## TESTO DI PARTENZA

○ ○ ○ ○ ○

Nella loro e nella nostra immaginazione manca il percorso. Come si arriva a questo mondo nuovo e pulito dove saremo di muovo felici o, almeno, adatti alla felicità? Se qualcuno lo sa non lo dice per non toglierci il gusto della conquista. Ma è più probabile che tutti tacciano per essere sicuri di non perdere il segnale di ripresa (ricominciare, ripartire, sono le parole) quando verrà. Una cosa è certa, ed è nuova: soffriamo di una malattia che colpisce indifferentemente le persone e le imprese, il pensiero e il lavoro, la poesia e la falegnameria, l’immaginazione e la realtà. Per dirla tutta, sono due malattie.
Una rientra nei canoni delle terapie mediche (anche se non esiste una cura). L’altra è una crisi economica che piove sul lavoro come “l’Agente Orange” pioveva sulle foreste del Vietnam, lasciando soltanto rami secchi. Ottimi economisti possono trovare la cura per il male aziendale, e la scienza medica potrà giungere a trovare la risposta clinica. Ma perché intervengano i medici bisogna fermare i manager. E perché i manager portino ai risultati necessari bisogna sgomberare i medici e le loro prescrizioni dalla scena. O si salvano tutti e non lavorano. O lavorano tutti e non si salvano. Se allarghiamo la scena vediamo qualcosa di più, anche se non è detto che capiremo qualcosa di più.
Esempio. Da che esiste il potere, due classi distinte fronteggiano la guerra: una parte comanda, una parte combatte. Anche questa volta accade così, ma solo per la parte manageriale della malattia: restare in fabbrica, lavorare, produrre, mantenere i livelli previsti e remunerativi, e per la salute speriamo in bene. Per la parte “destino” (non il lavoro, la malattia) il coronavirus decide da solo e, se capita al momento giusto, si porta via il leader britannico del governo che, (si vede anche adesso, nei suoi radi discorsi), ha risentito molto dell’esperienza della malattia, che aveva appena definito una esperienza naturale del “gregge” di cui si illudeva di non essere parte. Dunque c’è dell’altro: c’è la scoperta romantica e un po’ bizzarra di un destino comune. Questo potrebbe spiegare un fatto nuovo: l’umore disorientato, contraddittorio ed esausto che sta diventando tipico di molti leader, fra i più importanti del mondo. Per oltre una settimana, nella rigidissima Corea del Nord, si erano perse le tracce del “caro leader”. Il Trump americano, in piena campagna elettorale, lo abbiamo incontrato senza idee, senza insulti, senza presunzioni e in continua contraddizione (“aprire tutto, chiudere tutto”) con se stesso. Ma non nel suo stile rabbioso o di disprezzo. Piuttosto di vera incertezza.

○ ○ ○ ○ ○

## DATI
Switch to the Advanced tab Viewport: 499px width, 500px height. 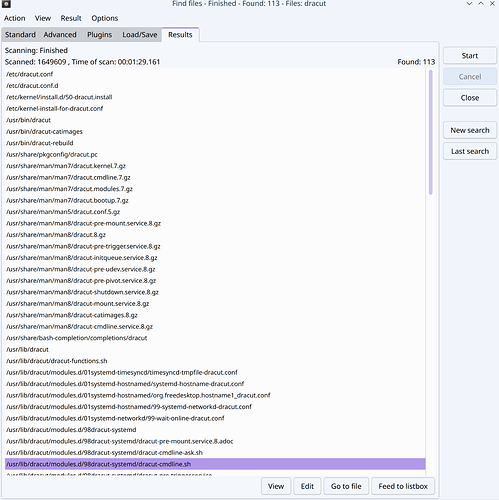pos(60,35)
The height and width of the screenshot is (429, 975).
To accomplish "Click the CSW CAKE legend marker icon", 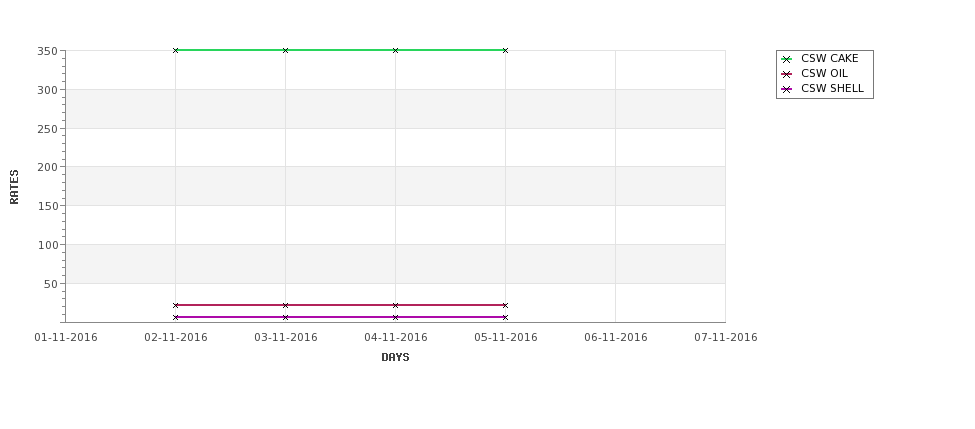I will 786,59.
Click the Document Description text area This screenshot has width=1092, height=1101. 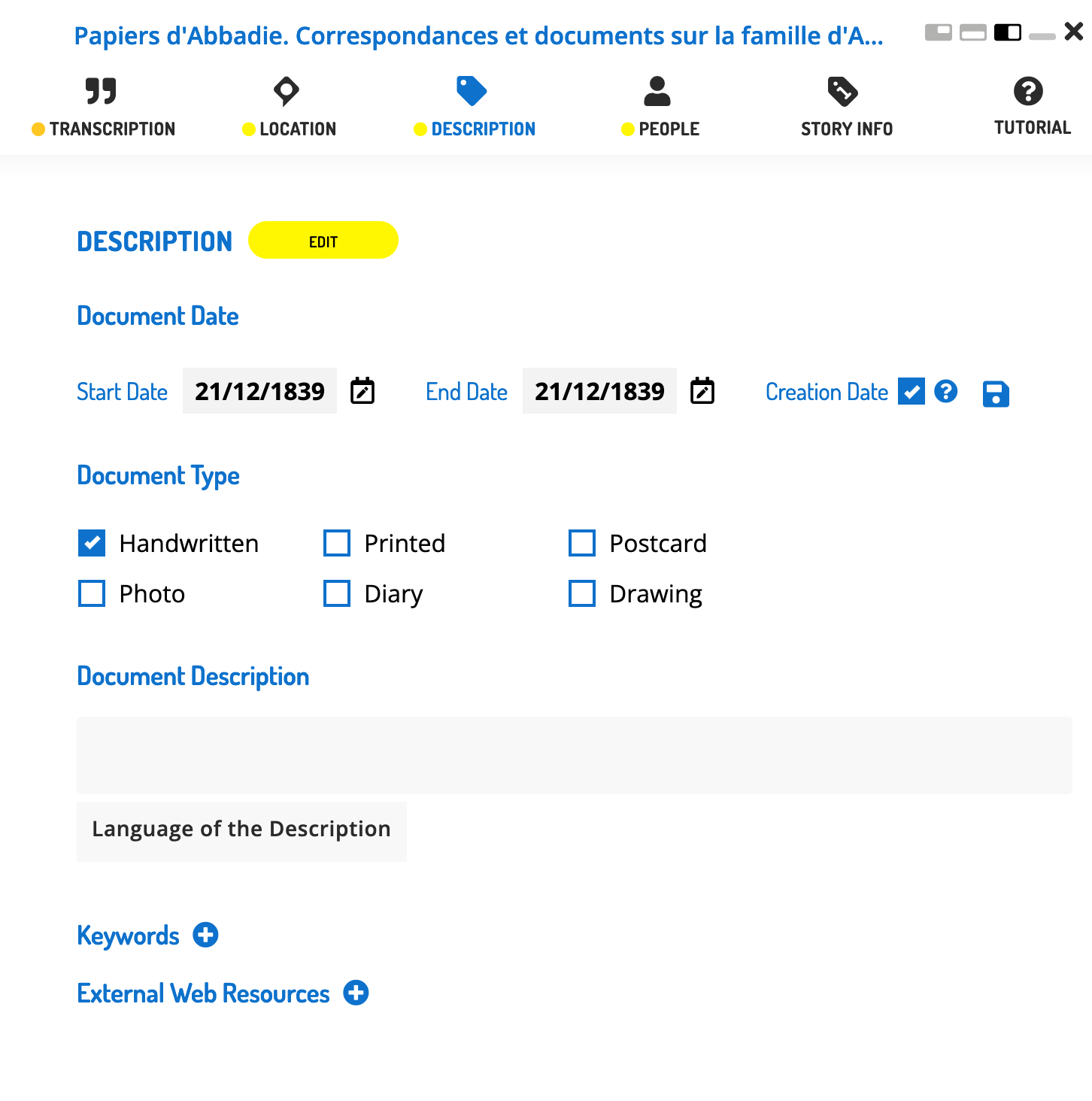(574, 754)
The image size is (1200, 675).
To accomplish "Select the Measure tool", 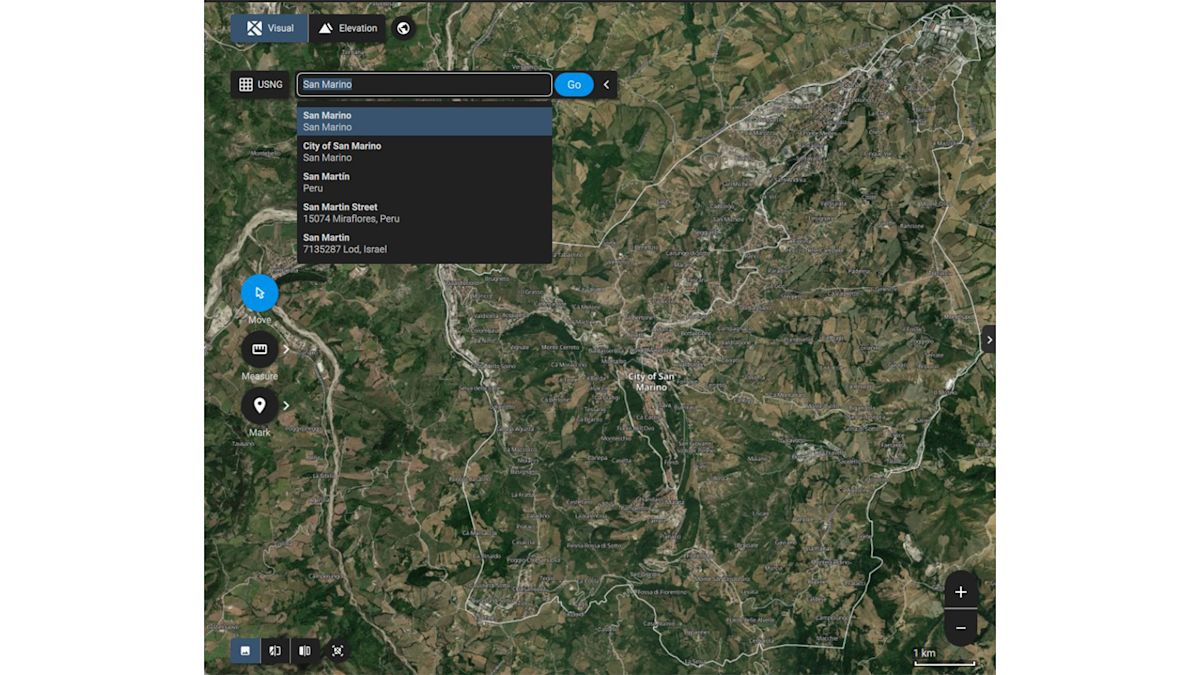I will click(x=259, y=349).
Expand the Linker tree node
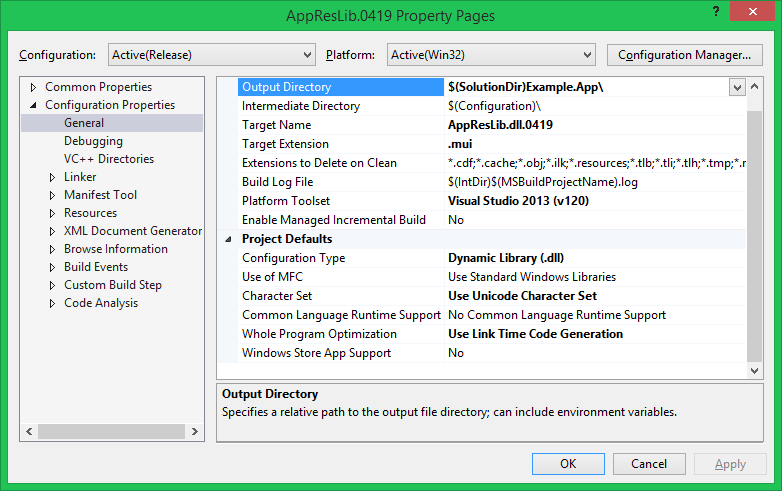Image resolution: width=782 pixels, height=491 pixels. click(53, 177)
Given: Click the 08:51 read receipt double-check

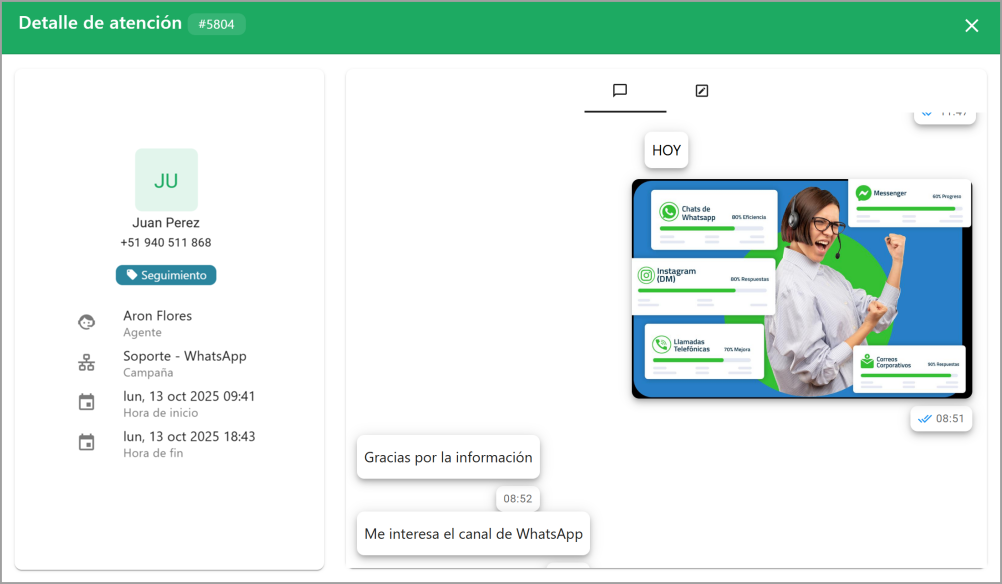Looking at the screenshot, I should pos(925,419).

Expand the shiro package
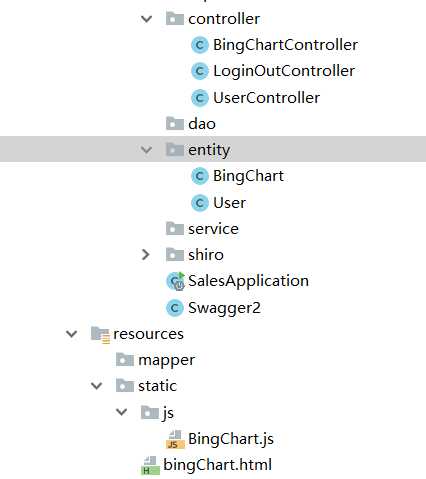click(146, 255)
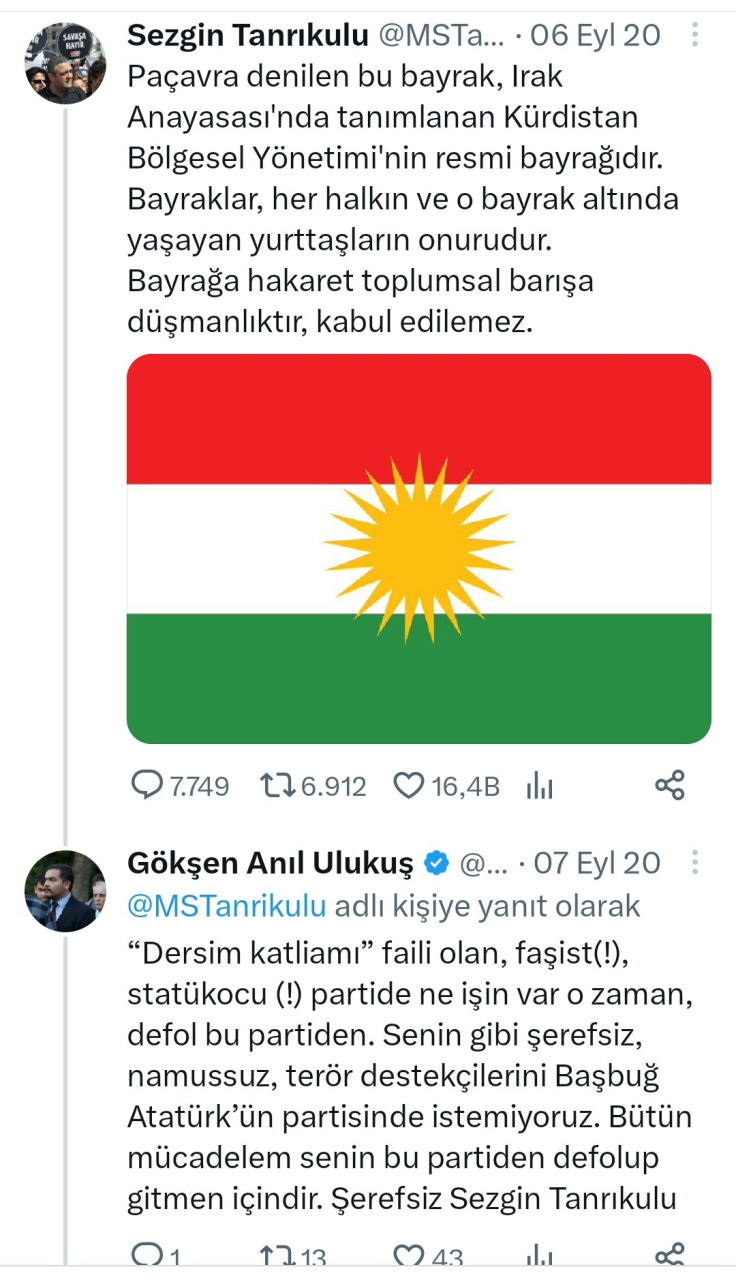Tap Sezgin Tanrıkulu's profile picture
The width and height of the screenshot is (736, 1280).
tap(65, 63)
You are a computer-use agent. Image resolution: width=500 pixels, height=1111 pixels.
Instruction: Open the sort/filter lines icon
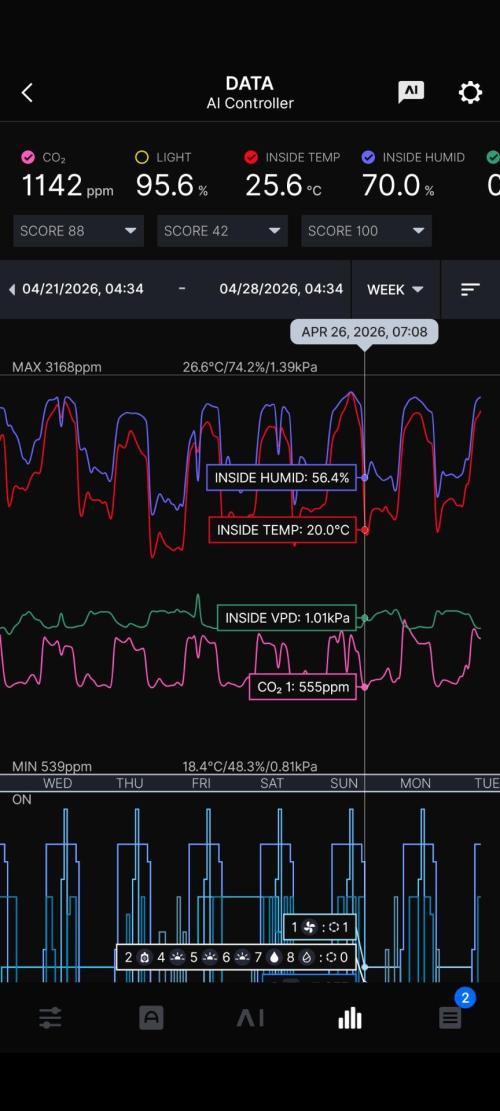470,289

○ ○ ○ ○ ○

## ATTIVITÀ
Trascrivi senza modifiche il passo del testo di partenza che va da "Una rientra nei" fino a "qualcosa di più." incluso. I dati riportati non hanno alcun legame con il testo di partenza.

## ESERCIZIO SVOLTO
Una rientra nei canoni delle terapie mediche (anche se non esiste una cura). L’altra è una crisi economica che piove sul lavoro come “l’Agente Orange” pioveva sulle foreste del Vietnam, lasciando soltanto rami secchi. Ottimi economisti possono trovare la cura per il male aziendale, e la scienza medica potrà giungere a trovare la risposta clinica. Ma perché intervengano i medici bisogna fermare i manager. E perché i manager portino ai risultati necessari bisogna sgomberare i medici e le loro prescrizioni dalla scena. O si salvano tutti e non lavorano. O lavorano tutti e non si salvano. Se allarghiamo la scena vediamo qualcosa di più, anche se non è detto che capiremo qualcosa di più.